** START Information shown **

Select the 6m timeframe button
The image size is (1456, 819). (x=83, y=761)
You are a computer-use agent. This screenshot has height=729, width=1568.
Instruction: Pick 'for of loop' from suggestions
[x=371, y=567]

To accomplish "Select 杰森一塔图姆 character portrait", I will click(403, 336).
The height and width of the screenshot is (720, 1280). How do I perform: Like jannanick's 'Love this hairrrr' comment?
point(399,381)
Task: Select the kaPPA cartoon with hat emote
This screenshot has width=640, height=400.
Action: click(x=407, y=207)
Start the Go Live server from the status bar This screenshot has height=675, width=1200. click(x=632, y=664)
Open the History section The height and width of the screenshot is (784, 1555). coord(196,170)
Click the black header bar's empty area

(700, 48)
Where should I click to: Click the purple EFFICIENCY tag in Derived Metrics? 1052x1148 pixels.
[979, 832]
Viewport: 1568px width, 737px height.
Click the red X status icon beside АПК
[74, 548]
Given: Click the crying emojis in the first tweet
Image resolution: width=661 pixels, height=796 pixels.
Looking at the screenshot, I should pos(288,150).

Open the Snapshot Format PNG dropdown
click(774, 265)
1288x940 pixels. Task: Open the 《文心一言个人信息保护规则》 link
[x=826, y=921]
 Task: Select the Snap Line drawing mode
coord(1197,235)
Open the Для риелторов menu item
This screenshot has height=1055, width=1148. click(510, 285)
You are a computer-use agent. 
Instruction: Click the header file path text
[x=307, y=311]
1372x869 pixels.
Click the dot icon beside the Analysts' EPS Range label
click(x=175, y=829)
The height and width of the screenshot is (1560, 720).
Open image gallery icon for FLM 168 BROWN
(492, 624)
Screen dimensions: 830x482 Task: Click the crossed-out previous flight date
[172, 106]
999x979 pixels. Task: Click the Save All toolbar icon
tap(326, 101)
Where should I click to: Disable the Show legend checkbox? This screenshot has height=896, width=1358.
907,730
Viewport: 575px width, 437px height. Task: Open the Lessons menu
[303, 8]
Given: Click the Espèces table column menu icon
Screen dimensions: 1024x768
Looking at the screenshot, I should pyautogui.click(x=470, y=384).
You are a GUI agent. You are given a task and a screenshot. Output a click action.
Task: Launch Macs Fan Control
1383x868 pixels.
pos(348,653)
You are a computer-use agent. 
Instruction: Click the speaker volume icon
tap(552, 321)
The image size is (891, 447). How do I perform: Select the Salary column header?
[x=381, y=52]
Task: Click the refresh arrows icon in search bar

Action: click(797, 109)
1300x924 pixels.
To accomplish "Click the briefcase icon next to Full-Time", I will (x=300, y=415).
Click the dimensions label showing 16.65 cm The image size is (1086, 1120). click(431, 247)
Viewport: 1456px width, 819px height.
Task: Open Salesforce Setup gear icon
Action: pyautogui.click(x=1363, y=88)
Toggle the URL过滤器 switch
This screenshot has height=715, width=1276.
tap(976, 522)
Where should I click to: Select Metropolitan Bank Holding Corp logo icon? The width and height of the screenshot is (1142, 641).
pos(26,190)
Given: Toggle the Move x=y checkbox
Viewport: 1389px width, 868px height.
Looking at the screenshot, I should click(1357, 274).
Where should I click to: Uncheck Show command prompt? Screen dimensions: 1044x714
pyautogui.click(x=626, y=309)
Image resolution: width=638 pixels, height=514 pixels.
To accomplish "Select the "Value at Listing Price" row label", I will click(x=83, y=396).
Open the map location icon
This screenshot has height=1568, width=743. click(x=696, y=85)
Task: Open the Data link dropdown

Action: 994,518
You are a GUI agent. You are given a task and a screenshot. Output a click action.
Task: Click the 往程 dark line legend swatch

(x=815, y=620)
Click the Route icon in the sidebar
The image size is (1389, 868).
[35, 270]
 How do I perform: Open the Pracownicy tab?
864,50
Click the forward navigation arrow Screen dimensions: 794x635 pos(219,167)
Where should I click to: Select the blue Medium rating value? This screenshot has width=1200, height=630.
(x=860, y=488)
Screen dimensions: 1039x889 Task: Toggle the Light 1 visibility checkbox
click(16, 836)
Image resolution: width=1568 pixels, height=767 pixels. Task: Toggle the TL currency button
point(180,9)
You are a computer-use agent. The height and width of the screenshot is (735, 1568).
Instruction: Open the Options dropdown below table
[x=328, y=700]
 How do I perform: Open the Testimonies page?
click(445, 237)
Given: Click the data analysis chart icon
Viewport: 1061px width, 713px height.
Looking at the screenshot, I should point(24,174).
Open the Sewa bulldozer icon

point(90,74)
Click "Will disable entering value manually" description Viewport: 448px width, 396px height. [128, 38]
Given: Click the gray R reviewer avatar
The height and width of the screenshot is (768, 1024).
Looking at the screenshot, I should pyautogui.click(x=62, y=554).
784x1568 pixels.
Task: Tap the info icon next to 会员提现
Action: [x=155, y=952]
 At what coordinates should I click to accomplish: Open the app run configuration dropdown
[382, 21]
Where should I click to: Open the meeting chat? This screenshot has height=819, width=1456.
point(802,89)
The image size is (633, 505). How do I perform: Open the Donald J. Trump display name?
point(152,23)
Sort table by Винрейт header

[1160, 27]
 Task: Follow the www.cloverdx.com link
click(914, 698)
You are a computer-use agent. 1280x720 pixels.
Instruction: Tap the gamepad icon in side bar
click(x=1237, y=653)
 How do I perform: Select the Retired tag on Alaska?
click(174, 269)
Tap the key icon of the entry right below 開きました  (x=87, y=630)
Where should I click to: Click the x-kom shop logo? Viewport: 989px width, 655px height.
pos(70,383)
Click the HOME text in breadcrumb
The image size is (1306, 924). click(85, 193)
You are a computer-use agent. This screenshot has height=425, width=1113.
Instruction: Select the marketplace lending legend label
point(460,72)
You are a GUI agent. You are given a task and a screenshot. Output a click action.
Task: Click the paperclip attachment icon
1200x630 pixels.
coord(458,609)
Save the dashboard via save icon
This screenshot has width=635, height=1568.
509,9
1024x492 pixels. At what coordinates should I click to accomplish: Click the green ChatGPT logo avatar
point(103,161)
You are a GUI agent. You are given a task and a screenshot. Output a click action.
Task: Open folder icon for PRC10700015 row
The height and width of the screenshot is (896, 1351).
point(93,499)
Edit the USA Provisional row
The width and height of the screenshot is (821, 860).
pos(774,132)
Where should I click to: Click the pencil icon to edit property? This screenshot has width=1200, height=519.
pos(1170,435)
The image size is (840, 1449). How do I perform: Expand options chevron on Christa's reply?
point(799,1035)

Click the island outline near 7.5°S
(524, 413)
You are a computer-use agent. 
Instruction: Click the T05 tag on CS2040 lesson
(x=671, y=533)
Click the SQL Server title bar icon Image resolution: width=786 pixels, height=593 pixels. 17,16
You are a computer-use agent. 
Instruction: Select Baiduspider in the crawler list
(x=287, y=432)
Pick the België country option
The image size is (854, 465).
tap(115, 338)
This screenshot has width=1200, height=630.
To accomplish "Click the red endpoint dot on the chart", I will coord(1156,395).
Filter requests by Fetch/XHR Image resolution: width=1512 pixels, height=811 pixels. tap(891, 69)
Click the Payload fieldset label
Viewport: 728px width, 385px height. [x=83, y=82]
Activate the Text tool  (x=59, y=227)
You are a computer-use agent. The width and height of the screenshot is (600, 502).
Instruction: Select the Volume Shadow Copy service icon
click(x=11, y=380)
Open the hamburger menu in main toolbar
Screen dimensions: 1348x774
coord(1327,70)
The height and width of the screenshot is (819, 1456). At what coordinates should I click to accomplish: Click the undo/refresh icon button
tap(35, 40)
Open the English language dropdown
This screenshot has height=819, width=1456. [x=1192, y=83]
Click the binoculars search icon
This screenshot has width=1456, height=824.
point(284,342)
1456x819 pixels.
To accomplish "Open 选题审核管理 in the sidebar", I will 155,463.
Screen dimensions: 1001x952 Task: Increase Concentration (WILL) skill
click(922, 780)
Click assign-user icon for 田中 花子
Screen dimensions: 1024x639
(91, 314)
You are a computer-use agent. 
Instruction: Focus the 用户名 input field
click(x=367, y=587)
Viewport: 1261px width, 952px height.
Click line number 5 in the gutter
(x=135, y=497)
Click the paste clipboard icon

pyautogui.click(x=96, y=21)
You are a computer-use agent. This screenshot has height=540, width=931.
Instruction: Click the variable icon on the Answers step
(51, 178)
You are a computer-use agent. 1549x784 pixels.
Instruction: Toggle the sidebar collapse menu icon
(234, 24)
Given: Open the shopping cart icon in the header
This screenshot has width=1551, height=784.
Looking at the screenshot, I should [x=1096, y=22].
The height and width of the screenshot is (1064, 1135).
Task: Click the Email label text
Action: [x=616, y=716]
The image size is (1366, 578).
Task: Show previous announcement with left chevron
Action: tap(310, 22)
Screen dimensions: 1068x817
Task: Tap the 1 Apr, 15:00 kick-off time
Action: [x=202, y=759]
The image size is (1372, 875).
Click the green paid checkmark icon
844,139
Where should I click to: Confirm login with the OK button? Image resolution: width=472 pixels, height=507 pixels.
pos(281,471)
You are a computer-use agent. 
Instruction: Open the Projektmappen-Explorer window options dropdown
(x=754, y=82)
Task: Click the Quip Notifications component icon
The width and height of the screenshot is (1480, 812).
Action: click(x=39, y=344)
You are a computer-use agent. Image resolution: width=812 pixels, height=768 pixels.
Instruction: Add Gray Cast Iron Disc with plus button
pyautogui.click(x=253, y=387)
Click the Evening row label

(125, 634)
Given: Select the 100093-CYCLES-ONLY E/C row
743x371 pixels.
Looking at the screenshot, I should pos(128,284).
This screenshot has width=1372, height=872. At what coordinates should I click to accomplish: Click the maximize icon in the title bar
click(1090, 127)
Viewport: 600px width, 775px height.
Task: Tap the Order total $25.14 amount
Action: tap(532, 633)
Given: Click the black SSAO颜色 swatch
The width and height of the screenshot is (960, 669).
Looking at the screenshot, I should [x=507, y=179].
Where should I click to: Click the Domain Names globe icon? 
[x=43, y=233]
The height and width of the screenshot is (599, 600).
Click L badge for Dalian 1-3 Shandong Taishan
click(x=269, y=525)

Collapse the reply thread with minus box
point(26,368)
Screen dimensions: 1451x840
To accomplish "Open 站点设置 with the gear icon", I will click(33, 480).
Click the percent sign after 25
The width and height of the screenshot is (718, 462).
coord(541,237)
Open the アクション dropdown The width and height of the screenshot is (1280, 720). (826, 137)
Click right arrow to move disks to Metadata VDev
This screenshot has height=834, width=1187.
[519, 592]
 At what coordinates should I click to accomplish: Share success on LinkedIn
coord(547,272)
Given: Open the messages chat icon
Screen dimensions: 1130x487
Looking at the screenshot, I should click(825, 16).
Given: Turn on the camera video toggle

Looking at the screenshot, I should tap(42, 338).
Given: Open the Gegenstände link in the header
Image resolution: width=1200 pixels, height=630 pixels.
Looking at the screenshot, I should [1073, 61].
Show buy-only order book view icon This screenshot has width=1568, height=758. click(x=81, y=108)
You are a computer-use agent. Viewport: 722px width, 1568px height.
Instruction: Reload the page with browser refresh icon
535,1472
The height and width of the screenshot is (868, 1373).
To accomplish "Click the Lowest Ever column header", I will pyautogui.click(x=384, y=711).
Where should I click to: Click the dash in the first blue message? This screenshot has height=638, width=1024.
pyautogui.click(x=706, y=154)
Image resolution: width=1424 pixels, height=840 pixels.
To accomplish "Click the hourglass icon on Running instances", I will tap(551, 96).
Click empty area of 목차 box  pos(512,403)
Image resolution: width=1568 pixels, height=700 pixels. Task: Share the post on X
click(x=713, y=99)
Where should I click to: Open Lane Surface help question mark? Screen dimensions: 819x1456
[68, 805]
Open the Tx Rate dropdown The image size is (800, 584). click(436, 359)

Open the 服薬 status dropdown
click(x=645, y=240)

** END Information shown **

Goal of the exercise>
Can you give the lines from "Task: Open the Data link dropdown" through "Looking at the screenshot, I should point(24,174)." again, switching "dropdown" to "drop-down list" and leaving everything else unchanged?

Correct output>
Task: Open the Data link drop-down list

Action: 994,518
You are a GUI agent. You are given a task and a screenshot. Output a click action.
Task: Click the 往程 dark line legend swatch

(x=815, y=620)
Click the Route icon in the sidebar
The image size is (1389, 868).
[35, 270]
 How do I perform: Open the Pracownicy tab?
864,50
Click the forward navigation arrow Screen dimensions: 794x635 pos(219,167)
Where should I click to: Select the blue Medium rating value? This screenshot has width=1200, height=630.
(x=860, y=488)
Screen dimensions: 1039x889 Task: Toggle the Light 1 visibility checkbox
click(16, 836)
Image resolution: width=1568 pixels, height=767 pixels. Task: Toggle the TL currency button
point(180,9)
You are a computer-use agent. The height and width of the screenshot is (735, 1568).
Instruction: Open the Options drop-down list below table
[x=328, y=700]
 How do I perform: Open the Testimonies page?
click(445, 237)
Given: Click the data analysis chart icon
Viewport: 1061px width, 713px height.
Looking at the screenshot, I should point(24,174).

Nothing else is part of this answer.